• **TASK PROMPT**: Exactly the lines from the line containing "This screenshot has width=1366, height=768." through the final line of the entries below must be returned, and only those, without pictures.

• **INPUT MATERIAL**:
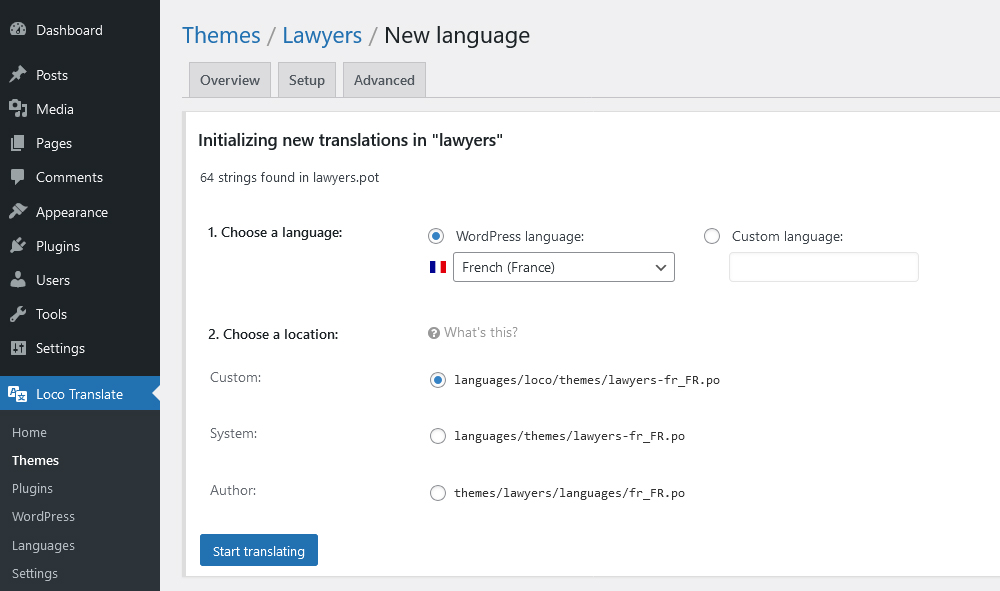
Task: Open the Media library icon
Action: coord(20,108)
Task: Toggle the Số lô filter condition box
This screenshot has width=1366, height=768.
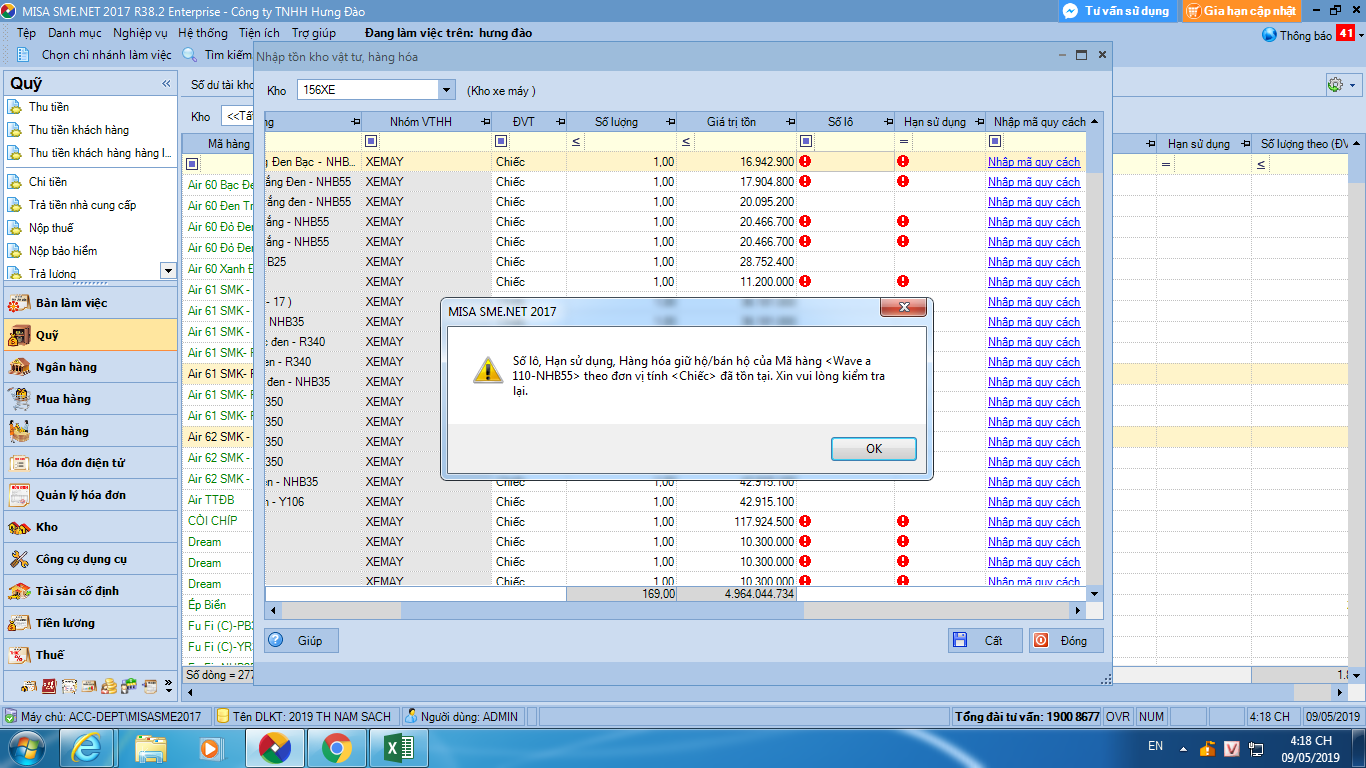Action: coord(805,141)
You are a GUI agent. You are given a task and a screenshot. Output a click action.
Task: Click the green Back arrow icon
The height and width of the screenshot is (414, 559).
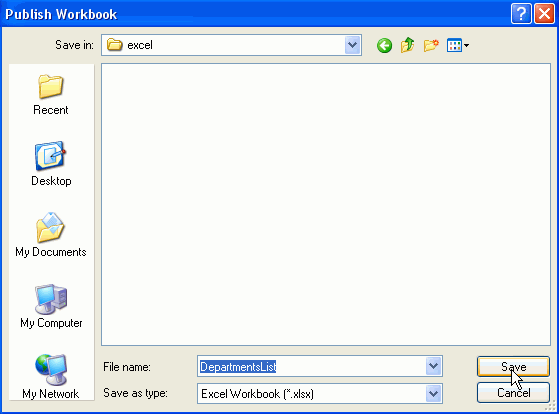(x=384, y=45)
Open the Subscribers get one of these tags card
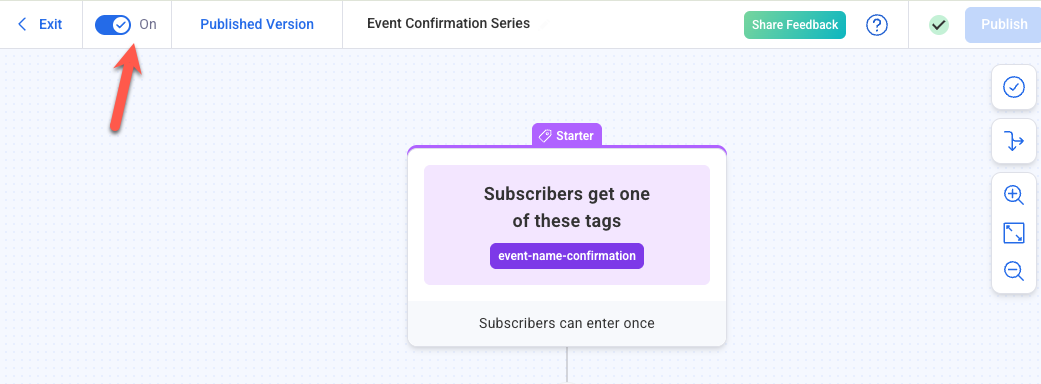The image size is (1041, 384). tap(567, 225)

• **SOLUTION BELOW**:
This screenshot has width=1366, height=768.
Action: coord(805,141)
You are a GUI agent. You are given a task and a screenshot. Output a click action.
Task: Click the green Back arrow icon
The height and width of the screenshot is (414, 559).
(x=384, y=45)
Open the Subscribers get one of these tags card
The image size is (1041, 384). tap(567, 225)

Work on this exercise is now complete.